Protective Immune Responses Elicited by Deglycosylated Live-Attenuated Simian Immunodeficiency Virus Vaccine Are Associated with IL-15 Effector Functions.

Deglycosylated, live-attenuated SIV vaccines elicited protective immune responses against heterologous SIVsmE543-3, which differs from the vaccine strain SIVmac239 to levels similar to those across HIV-1 clades. Two thirds of the vaccinees contained the chronic SIVsmE543-3 infection (controllers), whereas one third did not (noncontrollers). In this study, we investigated immune correlates of heterologous challenge control in rhesus macaques of Burmese origin.
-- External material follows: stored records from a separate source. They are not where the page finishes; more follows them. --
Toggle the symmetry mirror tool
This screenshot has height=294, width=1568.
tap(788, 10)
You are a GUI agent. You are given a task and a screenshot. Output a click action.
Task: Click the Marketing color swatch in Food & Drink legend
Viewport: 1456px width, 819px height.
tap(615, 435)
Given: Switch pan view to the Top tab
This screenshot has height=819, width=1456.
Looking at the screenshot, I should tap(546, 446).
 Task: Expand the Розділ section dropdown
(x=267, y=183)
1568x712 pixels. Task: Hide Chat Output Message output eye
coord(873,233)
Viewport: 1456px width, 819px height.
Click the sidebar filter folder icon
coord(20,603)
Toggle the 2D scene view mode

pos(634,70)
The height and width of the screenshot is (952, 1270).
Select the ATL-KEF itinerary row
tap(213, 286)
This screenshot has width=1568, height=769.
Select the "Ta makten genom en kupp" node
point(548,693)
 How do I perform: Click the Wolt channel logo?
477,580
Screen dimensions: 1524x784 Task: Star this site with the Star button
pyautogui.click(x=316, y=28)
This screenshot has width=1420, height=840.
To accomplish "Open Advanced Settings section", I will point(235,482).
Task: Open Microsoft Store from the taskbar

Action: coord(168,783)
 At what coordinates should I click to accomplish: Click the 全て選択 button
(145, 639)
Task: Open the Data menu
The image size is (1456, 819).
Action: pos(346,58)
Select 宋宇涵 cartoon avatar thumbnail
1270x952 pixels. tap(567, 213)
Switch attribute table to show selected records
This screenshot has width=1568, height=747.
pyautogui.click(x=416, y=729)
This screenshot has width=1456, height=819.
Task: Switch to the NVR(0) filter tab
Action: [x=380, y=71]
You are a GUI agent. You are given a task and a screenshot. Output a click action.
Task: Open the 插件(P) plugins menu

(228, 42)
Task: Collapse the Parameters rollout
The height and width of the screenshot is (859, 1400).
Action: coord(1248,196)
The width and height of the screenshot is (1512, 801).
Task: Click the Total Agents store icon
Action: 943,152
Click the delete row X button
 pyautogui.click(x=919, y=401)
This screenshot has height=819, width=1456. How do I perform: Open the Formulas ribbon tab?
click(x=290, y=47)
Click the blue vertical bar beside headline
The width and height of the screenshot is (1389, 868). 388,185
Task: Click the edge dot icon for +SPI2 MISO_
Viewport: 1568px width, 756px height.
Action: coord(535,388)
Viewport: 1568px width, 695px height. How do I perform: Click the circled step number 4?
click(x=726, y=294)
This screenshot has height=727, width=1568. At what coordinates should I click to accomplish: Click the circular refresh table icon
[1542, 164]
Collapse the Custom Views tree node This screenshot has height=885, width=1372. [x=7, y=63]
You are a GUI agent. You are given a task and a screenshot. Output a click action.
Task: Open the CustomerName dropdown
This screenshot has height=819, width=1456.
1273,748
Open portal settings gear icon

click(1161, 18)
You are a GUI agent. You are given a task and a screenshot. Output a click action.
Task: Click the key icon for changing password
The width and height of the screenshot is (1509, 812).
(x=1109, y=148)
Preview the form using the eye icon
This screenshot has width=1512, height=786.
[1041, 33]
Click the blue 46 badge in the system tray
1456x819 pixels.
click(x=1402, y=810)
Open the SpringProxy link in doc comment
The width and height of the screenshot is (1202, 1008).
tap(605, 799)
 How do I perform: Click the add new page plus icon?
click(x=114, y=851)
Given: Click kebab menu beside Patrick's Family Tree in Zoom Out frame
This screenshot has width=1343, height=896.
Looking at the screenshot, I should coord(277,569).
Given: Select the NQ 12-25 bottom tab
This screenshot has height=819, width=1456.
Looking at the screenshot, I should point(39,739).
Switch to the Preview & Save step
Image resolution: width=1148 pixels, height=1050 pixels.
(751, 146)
Because depletion of CD8 cells in the controllers by administration of anti-CD8α Ab abrogated the control of viral replication, CD8 cells were required for the protective immune response. However, classical SIV-specific CD8 T cells did not account for the protective immune response in all controllers. Instead, IL-15-responding CD8α cells, including CD8 T and NK cells, were significantly higher in the controllers than those in the noncontrollers, before and after vaccination with deglycosylated SIV. It is well established that IL-15 signal transduction occurs through "-presentation" in which IL-15 complexed with IL-15Rα on monocytes, macrophages, and dendritic cells binds to IL-15 Rβ/γ expressed on CD8 T and NK cells. Accordingly, levels of IL-15 stimulation were strongly affected by the depletion of monocytes from PBMCs, implying key roles of innate immune cells. These results suggest that intrinsic IL-15 responsiveness may dictate the outcome of protective responses and may lead to optimized formulations of future broadly protective HIV vaccines.